Budget deficit went past the sensible limit of 5 per cent last fiscal year, for the first time in 11 years, largely because of lower-than-expected revenue collection, official figures showed yesterday.
The deficit, a situation when spending exceeds revenue, was 5.18 per cent in 2018-19, 4.05 per cent a year ago, according to the data released by the finance division.
The last time the fiscal deficit went past 5 per cent was in 2007-08 when it stood at 5.8 per cent.
For developing countries, a budget deficit is not unusual as the government needs to spend big on building infrastructure to shore up future economic activities. The government meets the gap between income and expenditure through domestic and foreign borrowing obtained as loans or grants.
But keeping the deficit within 5 per cent is recommended, and is in fact considered international best practice.
In Bangladesh, when the budget is drafted, a 5 per cent deficit is projected. The actual deficit turns out to be about 4 per cent every year as the ministries and divisions fail to use up their allocated funds.
But it was different in FY19, as shortfall in revenue generation pushed the budget deficit up.
The revised budget aimed to generate Tk 316,612 crore in revenues in the last fiscal year, but the government managed to earn Tk 251,873 crore at the end, down 20.44 per cent.
Collection by the National Board of Revenue (NBR) was Tk 218,610 crore against the target of Tk 280,000 crore.

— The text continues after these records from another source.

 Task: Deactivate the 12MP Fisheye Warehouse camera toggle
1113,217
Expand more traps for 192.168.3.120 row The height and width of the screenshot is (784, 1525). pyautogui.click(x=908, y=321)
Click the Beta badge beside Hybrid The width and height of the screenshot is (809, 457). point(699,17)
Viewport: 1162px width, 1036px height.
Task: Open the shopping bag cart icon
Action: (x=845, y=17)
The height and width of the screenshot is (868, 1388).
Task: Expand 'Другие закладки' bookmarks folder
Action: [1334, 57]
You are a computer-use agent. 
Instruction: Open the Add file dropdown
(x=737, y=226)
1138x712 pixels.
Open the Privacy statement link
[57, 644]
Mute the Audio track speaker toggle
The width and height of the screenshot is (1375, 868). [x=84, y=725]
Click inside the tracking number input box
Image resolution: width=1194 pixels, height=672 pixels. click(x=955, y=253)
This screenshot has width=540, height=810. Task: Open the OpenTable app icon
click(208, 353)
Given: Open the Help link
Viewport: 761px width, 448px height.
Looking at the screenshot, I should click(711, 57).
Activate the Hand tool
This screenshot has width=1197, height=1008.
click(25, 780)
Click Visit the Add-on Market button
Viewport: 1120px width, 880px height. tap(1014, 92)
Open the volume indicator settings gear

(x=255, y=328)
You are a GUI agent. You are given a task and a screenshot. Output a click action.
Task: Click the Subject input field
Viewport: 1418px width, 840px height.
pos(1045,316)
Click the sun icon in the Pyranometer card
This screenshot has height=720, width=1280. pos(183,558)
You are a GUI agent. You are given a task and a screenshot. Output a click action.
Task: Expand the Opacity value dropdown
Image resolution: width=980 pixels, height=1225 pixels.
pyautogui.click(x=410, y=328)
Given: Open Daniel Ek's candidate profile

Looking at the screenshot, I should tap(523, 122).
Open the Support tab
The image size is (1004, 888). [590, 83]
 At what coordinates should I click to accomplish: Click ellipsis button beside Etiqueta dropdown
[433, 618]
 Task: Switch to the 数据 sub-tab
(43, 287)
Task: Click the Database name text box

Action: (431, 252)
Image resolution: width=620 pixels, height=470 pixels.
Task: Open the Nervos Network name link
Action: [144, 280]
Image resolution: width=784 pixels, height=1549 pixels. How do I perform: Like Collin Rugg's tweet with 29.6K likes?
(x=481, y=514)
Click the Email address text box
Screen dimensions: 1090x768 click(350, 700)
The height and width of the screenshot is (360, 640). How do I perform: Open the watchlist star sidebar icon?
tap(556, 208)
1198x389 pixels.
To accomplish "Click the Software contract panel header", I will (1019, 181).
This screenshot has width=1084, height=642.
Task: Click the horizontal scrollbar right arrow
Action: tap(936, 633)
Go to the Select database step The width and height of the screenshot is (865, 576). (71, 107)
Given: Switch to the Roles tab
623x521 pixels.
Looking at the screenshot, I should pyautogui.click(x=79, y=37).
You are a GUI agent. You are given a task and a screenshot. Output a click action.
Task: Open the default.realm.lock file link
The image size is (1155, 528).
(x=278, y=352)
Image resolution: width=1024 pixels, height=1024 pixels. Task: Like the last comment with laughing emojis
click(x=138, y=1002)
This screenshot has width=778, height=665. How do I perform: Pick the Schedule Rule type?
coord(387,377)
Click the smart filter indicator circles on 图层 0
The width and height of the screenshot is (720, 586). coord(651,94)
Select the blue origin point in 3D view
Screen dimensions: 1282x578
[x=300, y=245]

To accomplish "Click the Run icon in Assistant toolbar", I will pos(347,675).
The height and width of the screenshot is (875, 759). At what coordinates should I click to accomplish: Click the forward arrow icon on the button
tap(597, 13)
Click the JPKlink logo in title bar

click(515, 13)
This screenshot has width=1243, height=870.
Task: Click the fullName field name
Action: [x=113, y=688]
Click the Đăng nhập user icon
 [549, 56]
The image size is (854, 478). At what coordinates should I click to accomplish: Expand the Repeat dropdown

Although the spending was down 13 per cent to Tk 384,624 crore against the planned Tk 442,541 crore, it was enough for the budget deficit to overshoot the target, according to a finance ministry report.
Low-cost foreign borrowing to bankroll the deficit financing declined compared to the target, while borrowing from the costly domestic sources went up. The government had aimed to borrow Tk 43,396 crore from external sources in FY19, but it stood at Tk 26,685 crore in the end. Domestic borrowing was up 5.5 per cent at Tk 99,893 crore.
Finance Minister AHM Mustafa Kamal presented the budget implementation report of the first quarter of FY20 in parliament yesterday. The report also contains the actual figures of budget implementation of FY19.
Similar rates of the budget deficit may continue into the current fiscal year owing to lower revenue collection, as indicators showed.
The budget was already Tk 4,066 crore in deficit in the July-September quarter, whereas it was Tk 8,187 crore in surplus during the same period a year ago.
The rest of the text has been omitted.